Coming soon: squirrels of the world unite, a good year for phorusrhacids, and the history of tree-climbing dinosaurs!
Refs – –
Arnold, E. N. 1999. Phylogenetic relationships of Toad-headed lizards (Phrynocephalus, Agamidae) based on morphology. Bulletin of British Museum of Natural History (Zoology) 65, 1-13.
Estes, R., de Queiroz, K. & Gauthier, J. 1988. Phylogenetic relationships within Squamata. In Estes, R. & Pregill, G. (eds). The Phylogenetic Relationships of the Lizard Families. Stanford University Press, Palo Alto, pp. 119-281.

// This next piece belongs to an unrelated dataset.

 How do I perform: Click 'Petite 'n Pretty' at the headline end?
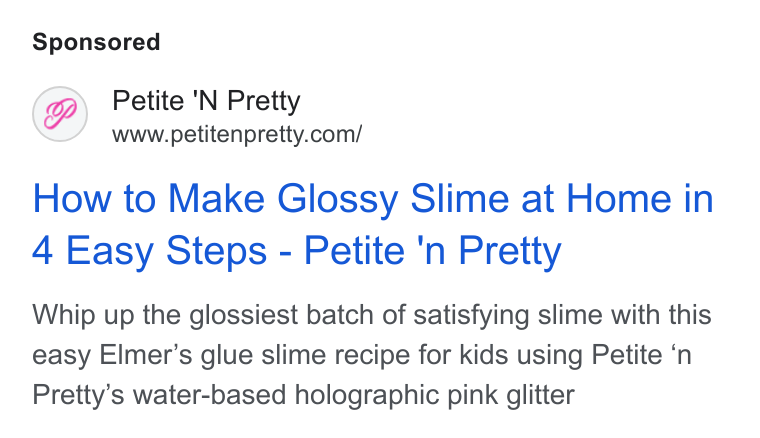(432, 251)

Pang, J., Wang, Y., Zhong, Y., Hoelzel, A. R., Papenfuss, T. J., Zeng, X., Ananjeva, N. B. & Zhang, Y.-p. 2003. A phylogeny of Chinese species in the genus Phrynocephalus (Agamidae) inferred from mitochondrial DNA sequences. Molecular Phylogenetics and Evolution 27, 398-409.
Schwenk, K. & Bell, D. A. 1988. A cryptic intermediate in the evolution of chameleon tongue projection. Experientia 44, 697-700.
Smith, K. K. 2005. Form and function of the tongue in agamid lizards with comments on its phylogenetic significance. Journal of Morphology 196, 157-171.